Stark gestiegen ist 2023 dem Bundeskriminalamt zufolge auch die Zahl sogenannter Hasskriminalität gegen Frauen. Gemeint sind damit Straftaten, die dezidiert frauenfeindlich motiviert sind. 322 solcher Taten wurden im vergangenen Jahr registriert. Das waren 56,3 Prozent mehr als 2022. In 29 dieser Fälle ging es 2023 um Gewaltstraftaten – eine Verdoppelung gegenüber dem Vorjahr.
Paus und Faeser hatten für diese Wahlperiode Gesetze zum besseren Schutz von Frauen vor Gewalttätern geplant. Nach dem vorzeitigen Aus der Ampel-Koalition ist nun offen, ob sie kommen. Die Familienministerin gab sich am Dienstag entschlossen, ihr Gesetz für den Ausbau von Hilfs- und Beratungsstellen noch bis zur absehbaren Neuwahl des Bundestags durchsetzen. Sie hofft nach eigenen Worten auf Unterstützung von der Union, um im Bundestag eine Mehrheit für das Gesetz zu bekommen. In der kommenden Woche werde das Kabinett das Gesetz beraten, sagte Paus.
Das „Gesetz für ein verlässliches Hilfesystem bei geschlechtsspezifischer und häuslicher Gewalt“ sieht einen Anspruch für Frauen, die Opfer von Gewalt werden, auf Hilfe und Beratung vor. Dazu müssen bisherige Angebote ausgebaut werden. Paus zufolge gibt es bundesweit rund 350 Frauenhäuser, 100 Schutzwohnungen und 600 Beratungsstellen. Das reiche nicht aus, sagte sie. Wichtiger Bestandteil des Gesetzes sei, dass der Bund in die Finanzierung der Strukturen einsteige, sagte Paus. In einem am Dienstag veröffentlichten Video forderten 22 Prominente die Bundesregierung auf, die Finanzierung von Frauenhäusern und Beratungsstellen zu verbessern.

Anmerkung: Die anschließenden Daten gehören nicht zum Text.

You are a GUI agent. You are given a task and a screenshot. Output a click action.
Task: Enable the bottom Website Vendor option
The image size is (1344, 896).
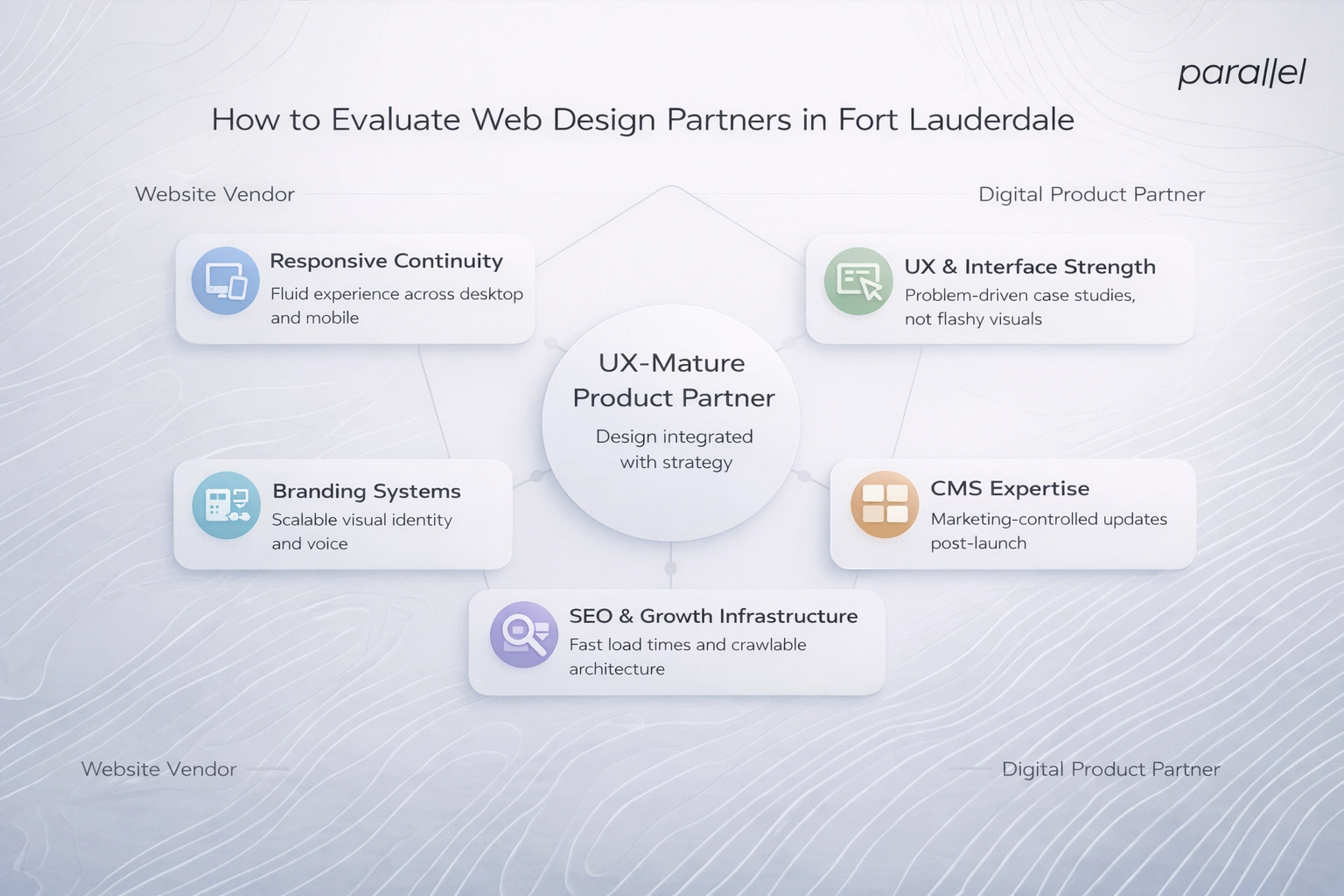point(158,769)
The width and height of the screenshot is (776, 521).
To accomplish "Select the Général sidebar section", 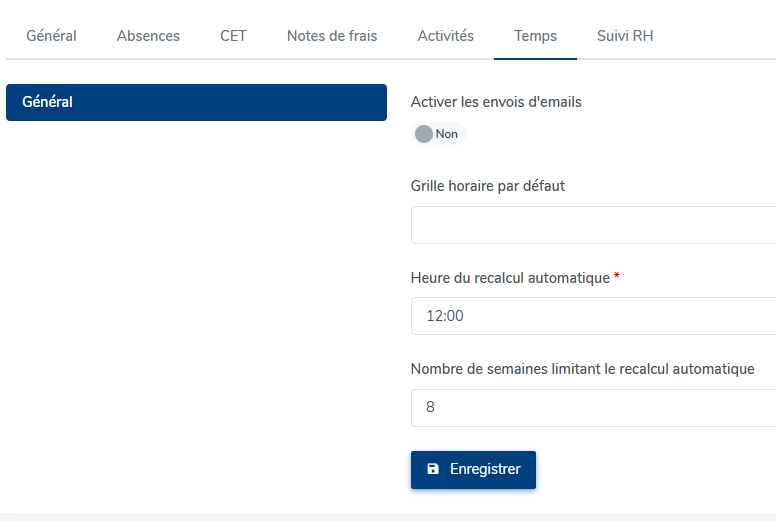I will [196, 102].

Innenministerin Faeser plante indes ein Gewaltschutzgesetz, das verpflichtende Anti-Gewalt-Trainings für Gewalttäter und Fußfesseln für die Durchsetzung von Kontaktverboten vorsehen sollte. Für beides warb Faeser am Dienstag erneut. Ob es dafür in den nächsten Monaten noch konkrete Regelungen gibt, ist aber offen.